Other side effects were mild to moderate, unrelated to the drug, and similar in people who received the placebo. Side effects included headaches, upper respiratory infections, and urinary tract infections. No serious side effects or deaths were reported. The drug did not detectably worsen the disease in people with MS.
The next big question for BIIB033 is: Does it work in people? The SYNERGY trial and those for other potential remyelination drugs face an unusual hurdle. “A big problem in the field, a Catch-22, is that we don’t have a good trial design for detecting remyelination,” said neuroradiologist and neurologist Daniel Reich, M.D., Ph.D., chief of the translational neuroradiology unit at the U.S. National Institute of Neurological Disorders and Stroke, in an interview with MSDF. “And we don’t have [a known] remyelinating drug with which to test remyelinating study design. Every trial will be testing both the drug and the trial design. You’ve got to hit them both to get a positive result. That’s tough.”
The phase 1 studies also tested candidate MRI techniques to measure remyelination that have also been deployed to capture secondary outcomes in the phase 2 trial, Cadavid pointed out to MSDF. One helpful data set that emerged was the results of two to three MRIs taken on healthy individuals over 1 month as a reference, he said.
Reich is skeptical about the ability of the nonconventional MRI techniques, magnetization transfer and diffusion tensor imaging, to measure remyelination directly.
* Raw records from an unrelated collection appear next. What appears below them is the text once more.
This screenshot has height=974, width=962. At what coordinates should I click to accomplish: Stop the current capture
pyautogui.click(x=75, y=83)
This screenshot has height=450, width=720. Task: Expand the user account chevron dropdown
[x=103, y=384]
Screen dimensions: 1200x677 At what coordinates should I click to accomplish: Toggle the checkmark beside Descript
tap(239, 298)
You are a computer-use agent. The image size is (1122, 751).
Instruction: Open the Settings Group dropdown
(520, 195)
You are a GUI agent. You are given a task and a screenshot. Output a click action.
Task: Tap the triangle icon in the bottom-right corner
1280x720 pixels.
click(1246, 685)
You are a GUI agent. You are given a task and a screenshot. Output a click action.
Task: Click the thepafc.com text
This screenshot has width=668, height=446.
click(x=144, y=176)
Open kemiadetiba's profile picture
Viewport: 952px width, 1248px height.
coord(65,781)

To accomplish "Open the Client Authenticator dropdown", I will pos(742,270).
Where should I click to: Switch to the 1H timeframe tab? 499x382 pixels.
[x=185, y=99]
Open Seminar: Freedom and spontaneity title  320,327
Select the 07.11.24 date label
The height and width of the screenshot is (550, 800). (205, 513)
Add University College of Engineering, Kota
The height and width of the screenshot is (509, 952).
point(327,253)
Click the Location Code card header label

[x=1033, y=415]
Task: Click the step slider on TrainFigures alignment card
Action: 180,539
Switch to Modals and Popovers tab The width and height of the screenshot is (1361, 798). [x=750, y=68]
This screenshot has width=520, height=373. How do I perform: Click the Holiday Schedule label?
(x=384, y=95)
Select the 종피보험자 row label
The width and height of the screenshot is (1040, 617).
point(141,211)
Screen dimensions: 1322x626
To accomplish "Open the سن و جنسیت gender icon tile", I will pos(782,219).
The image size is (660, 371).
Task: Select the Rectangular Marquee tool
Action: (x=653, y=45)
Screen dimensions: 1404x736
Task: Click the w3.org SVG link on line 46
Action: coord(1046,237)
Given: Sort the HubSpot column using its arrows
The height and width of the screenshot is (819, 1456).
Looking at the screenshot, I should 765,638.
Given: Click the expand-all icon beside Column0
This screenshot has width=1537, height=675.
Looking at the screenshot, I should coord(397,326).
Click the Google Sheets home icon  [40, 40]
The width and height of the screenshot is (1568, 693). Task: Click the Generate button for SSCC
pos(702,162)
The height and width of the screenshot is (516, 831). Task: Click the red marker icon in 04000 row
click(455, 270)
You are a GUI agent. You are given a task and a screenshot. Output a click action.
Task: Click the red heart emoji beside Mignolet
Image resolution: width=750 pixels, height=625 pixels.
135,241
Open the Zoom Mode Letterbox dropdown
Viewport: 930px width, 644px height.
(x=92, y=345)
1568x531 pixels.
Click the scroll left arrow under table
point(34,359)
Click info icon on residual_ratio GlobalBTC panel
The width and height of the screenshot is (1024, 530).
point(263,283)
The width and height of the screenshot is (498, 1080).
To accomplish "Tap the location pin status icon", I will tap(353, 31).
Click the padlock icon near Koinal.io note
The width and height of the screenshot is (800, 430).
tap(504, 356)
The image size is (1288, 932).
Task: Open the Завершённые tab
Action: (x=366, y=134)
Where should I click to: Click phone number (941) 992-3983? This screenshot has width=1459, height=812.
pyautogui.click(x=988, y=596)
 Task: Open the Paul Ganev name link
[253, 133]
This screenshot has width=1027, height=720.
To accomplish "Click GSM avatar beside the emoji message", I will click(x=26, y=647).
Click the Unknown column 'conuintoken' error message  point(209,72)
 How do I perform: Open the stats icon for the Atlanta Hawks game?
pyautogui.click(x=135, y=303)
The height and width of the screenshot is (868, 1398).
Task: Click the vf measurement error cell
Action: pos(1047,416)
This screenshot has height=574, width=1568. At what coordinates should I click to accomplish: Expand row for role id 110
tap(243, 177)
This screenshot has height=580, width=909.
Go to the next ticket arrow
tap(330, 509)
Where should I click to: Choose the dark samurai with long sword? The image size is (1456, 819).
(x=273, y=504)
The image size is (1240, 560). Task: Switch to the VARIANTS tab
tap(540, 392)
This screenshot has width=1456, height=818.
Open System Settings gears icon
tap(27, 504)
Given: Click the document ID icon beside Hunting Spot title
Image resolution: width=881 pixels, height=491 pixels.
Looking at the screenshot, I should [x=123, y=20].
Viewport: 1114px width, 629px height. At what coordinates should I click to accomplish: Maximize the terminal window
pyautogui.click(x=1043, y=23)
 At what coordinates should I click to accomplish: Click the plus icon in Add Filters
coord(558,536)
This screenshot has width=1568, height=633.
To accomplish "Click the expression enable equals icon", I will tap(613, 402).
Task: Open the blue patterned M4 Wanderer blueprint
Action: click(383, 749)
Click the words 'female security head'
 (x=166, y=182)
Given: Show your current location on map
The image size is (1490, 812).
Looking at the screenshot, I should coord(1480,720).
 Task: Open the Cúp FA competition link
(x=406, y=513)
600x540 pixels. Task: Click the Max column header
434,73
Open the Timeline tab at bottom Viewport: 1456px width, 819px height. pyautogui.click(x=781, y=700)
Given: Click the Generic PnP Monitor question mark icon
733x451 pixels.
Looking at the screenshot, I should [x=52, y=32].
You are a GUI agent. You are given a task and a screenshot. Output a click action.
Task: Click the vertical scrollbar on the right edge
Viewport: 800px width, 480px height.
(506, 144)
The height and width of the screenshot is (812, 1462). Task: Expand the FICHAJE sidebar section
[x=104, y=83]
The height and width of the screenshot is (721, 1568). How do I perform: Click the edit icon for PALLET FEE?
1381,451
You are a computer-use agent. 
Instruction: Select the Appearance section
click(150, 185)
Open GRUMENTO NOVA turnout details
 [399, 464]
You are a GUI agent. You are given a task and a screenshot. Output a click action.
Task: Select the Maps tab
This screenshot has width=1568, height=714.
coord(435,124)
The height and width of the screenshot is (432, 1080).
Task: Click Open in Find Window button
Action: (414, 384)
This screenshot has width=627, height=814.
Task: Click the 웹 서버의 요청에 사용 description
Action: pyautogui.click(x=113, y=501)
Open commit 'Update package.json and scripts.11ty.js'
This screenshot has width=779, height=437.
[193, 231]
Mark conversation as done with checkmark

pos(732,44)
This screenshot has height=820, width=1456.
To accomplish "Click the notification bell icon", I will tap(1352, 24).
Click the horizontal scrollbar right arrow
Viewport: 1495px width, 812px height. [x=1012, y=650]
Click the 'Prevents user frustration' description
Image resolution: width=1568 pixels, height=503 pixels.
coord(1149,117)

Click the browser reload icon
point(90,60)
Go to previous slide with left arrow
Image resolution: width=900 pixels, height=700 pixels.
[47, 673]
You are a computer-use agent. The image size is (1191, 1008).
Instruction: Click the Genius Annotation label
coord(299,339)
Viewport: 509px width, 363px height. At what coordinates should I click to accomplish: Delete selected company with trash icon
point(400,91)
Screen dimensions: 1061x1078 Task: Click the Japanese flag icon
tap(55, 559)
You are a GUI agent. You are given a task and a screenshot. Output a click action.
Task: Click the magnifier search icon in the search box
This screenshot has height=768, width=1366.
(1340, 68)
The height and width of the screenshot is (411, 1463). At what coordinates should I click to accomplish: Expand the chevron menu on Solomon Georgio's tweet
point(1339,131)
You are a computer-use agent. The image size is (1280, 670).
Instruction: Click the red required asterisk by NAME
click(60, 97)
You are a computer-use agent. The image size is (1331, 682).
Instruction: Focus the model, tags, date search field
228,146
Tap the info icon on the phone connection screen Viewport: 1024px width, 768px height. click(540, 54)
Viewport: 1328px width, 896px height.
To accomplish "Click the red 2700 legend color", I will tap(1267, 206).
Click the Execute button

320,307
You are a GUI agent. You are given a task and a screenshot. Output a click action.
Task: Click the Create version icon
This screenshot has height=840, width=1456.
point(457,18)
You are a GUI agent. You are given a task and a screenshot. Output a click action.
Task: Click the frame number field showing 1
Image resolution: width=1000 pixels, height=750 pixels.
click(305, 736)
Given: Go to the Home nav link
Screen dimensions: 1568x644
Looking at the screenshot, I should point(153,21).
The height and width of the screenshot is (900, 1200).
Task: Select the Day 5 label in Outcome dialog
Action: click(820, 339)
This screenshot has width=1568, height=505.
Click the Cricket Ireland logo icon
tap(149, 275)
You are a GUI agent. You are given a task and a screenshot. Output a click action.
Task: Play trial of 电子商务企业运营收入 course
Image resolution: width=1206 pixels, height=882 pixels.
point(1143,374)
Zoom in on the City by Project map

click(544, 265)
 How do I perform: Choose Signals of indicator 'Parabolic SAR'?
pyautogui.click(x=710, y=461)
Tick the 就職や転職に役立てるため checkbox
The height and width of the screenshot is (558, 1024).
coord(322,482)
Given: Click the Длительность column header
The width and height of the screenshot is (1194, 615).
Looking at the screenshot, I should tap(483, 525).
On the other hand, he thinks that conventional MRI measures will be helpful in clinical trials to show normalized signals consistent with remyelination.
Cadavid’s group will present a poster at the upcoming joint ACTRIMS-ECTRIMS meeting in Boston that will show other potential CSF biomarkers of remyelination. “It’s important to mention that the target, LINGO-1, is only expressed in the CNS,” he told MSDF. Peripheral biomarkers, such as blood and urine, are irrelevant, he said.
LINGO-1 is abundantly produced by neurons, as well as expressed by oligodendrocytes, and the signaling molecule increases in inflammatory lesions, Cadavid said. “We are testing whether blocking LINGO-1 leads to remyelination in MS.”
Key open questions
- Will BIIB033 be effective in enhancing myelination in people?
- Is there a window during which damaged myelin can be restored in people?
- What outcome measures will reliably show the effect of a drug being tested to repair or restore myelin?
- Would a positive MRI result in the study prove that remyelination occurred?
Disclosures and sources of funding
The study was supported by Biogen Idec.